Les murs de son restaurant font place à un panthéon photographique en forme de manifeste. Ils sont là les gars du terroir auquel il doit les matériaux bruts qui constituent sa matière première. A l’andouille, c’est Eric Termet, génie de la tripe ; aux légumes, c’est Jean-Yves Levisage, puriste du végétal; au poisson, c’est Gilles Jégo, insomniaque de la fraîcheur. Il y en a d’autres, plein.
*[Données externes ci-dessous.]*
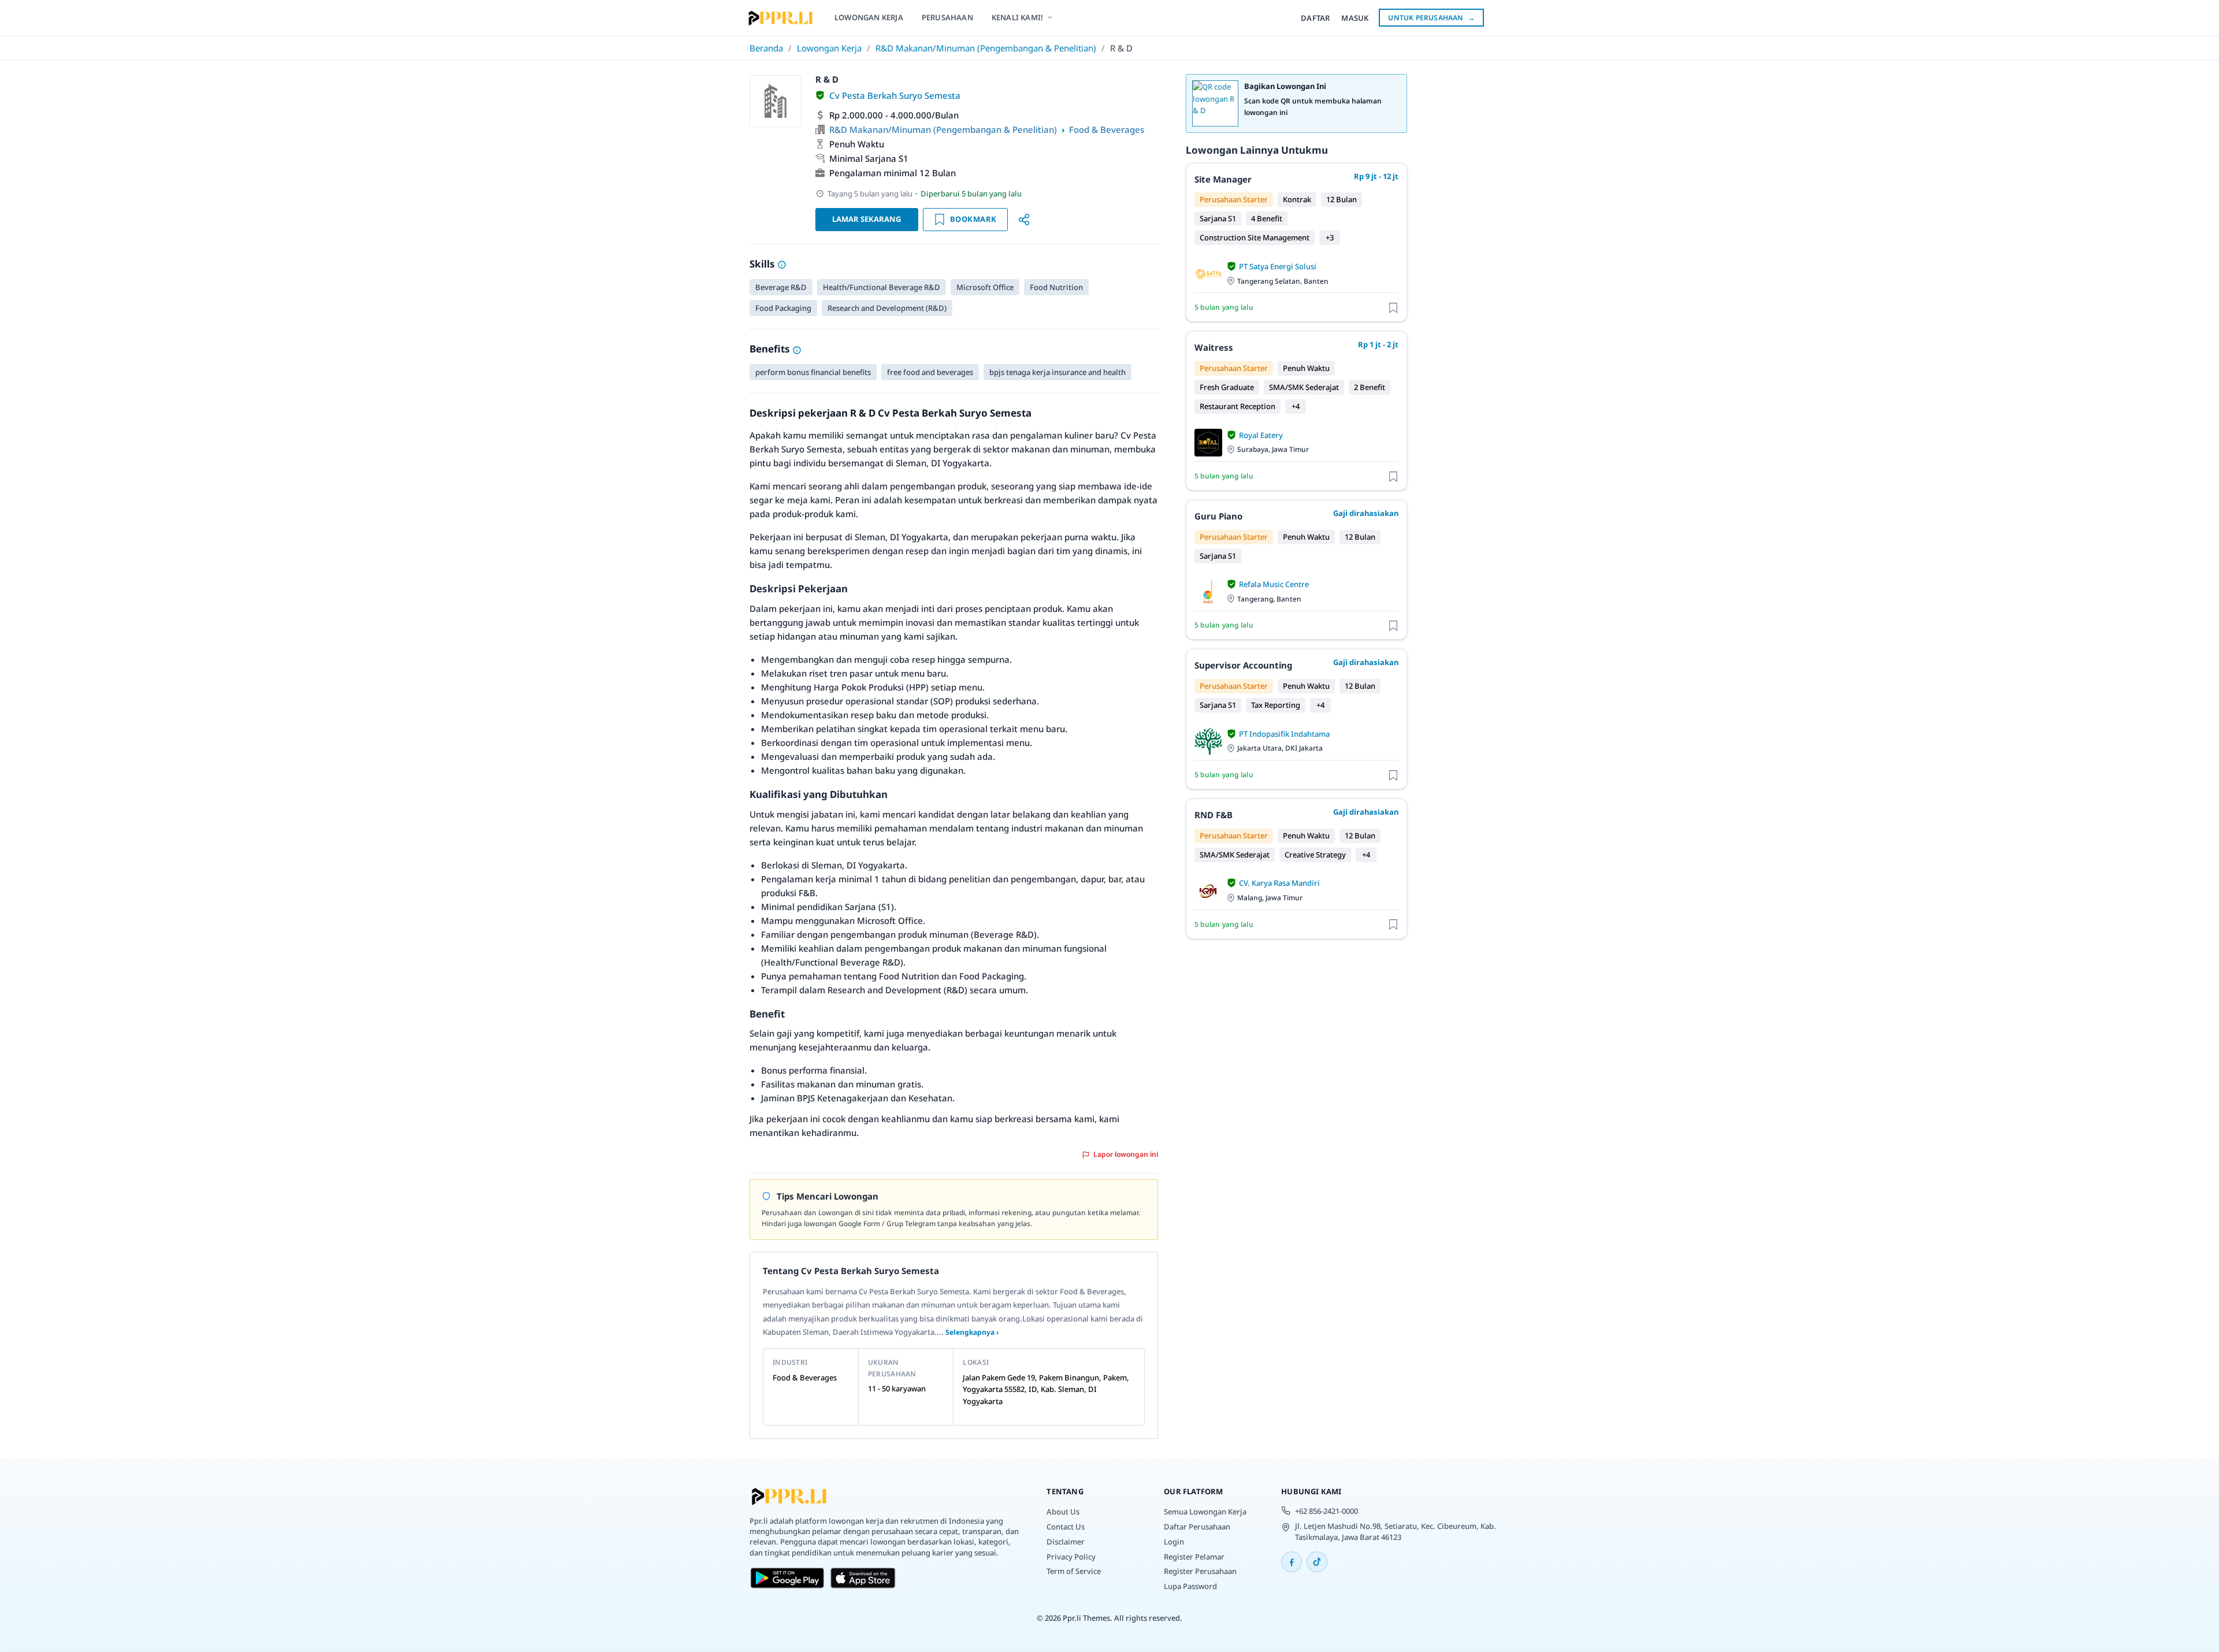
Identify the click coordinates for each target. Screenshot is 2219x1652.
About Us (1063, 1511)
Hors venu (de Paris), Hervé Bourdon a compris tout le potentiel d’expressivité gustative enfoui dans ces perles du terroir travaillées par les hommes du cru.
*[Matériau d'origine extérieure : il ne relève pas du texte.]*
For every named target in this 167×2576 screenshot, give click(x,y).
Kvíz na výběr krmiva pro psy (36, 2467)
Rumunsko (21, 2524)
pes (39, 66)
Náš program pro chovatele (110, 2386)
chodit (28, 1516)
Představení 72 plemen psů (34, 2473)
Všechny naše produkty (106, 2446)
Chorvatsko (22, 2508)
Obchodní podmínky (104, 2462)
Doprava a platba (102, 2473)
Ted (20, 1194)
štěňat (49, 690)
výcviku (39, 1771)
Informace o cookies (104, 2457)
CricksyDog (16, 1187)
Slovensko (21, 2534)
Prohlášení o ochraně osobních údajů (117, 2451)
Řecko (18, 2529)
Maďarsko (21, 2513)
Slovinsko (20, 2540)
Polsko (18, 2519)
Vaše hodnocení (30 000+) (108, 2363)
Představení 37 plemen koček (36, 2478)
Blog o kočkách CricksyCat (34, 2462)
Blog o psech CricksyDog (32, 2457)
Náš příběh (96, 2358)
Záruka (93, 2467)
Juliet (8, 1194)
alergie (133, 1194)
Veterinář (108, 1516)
Du coup son travail à lui, c’est d’alchimiser au plus juste du produit. Lors d’une récente visite, on a pu prendre toute la mesure du talent à travers le menu à 45 euros. En entrée ? Des « huîtres pochées puis « hypodermisées » au champagne, crème de chou-fleur, quelques algues » plongent le convive « in media res ». Gare aux embruns, l’iode n’est pas ici qu’une note plaisante, c’est carrément une dimension du plat. On fait à peine surface et le plat remet la tête sous l’eau. Un « poisson selon la pêche, dans un bouillon dashi, radis noir, topinambour et shiitake ».
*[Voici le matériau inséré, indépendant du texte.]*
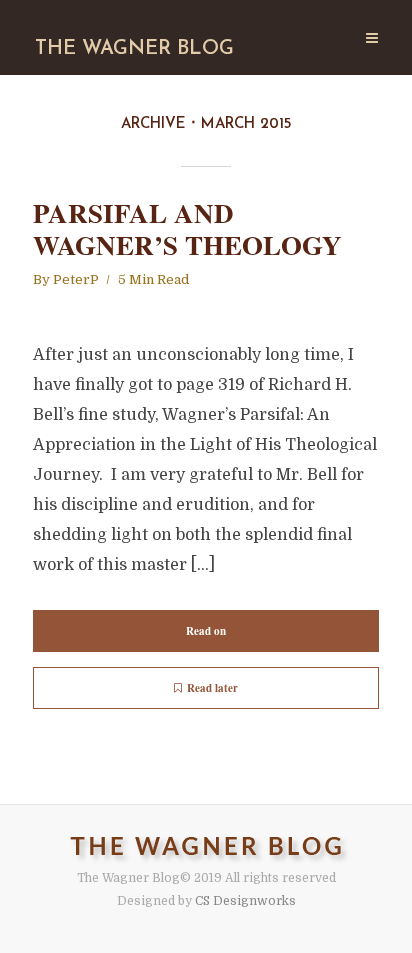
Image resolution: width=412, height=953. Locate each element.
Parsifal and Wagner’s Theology (187, 229)
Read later (212, 688)
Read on (206, 631)
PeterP (76, 279)
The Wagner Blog (134, 49)
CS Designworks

Un poisson sans autre précision ? Oui… ne pas annoncer la couleur du poisson est une des signatures de la maison. Le but de la manoeuvre est d’écarter les a priori quant à la distinction poissons nobles et poissons de « bas étage ». La nature de celui-ci n’est révélée qu’à la fin, comme un vin dégusté à l’aveugle. Cette fois, il s’agissait de lieu jaune de ligne, une vraie merveille en bouche qui invite à se poser la question suivante : avait-on déjà mangé du poisson avant ceci ? D’autant plus que la darne épouse à la perfection les contours asiatiques du bouillon que dynamisent les rondelles de radis et les billes de topinambour.

Un grand moment que l’on accompagne – conformément aux recommandations pleines d’esprit de Catherine Bourdon – d’un blanc italien totalement atypique : le Bianco dei Muni, Bianco del Veneto IGT, 2009. Une tuerie issue d’un assemblage chardonnay – durello qui envoie des notes animales, fumées, presque de salaisons. On termine cette communion quasi insulaire par un dessert à se damner, soit une « Pomme de Missillac en tarte fine Numerus Clausus, sorbet lait ribot à l’eau de rose ».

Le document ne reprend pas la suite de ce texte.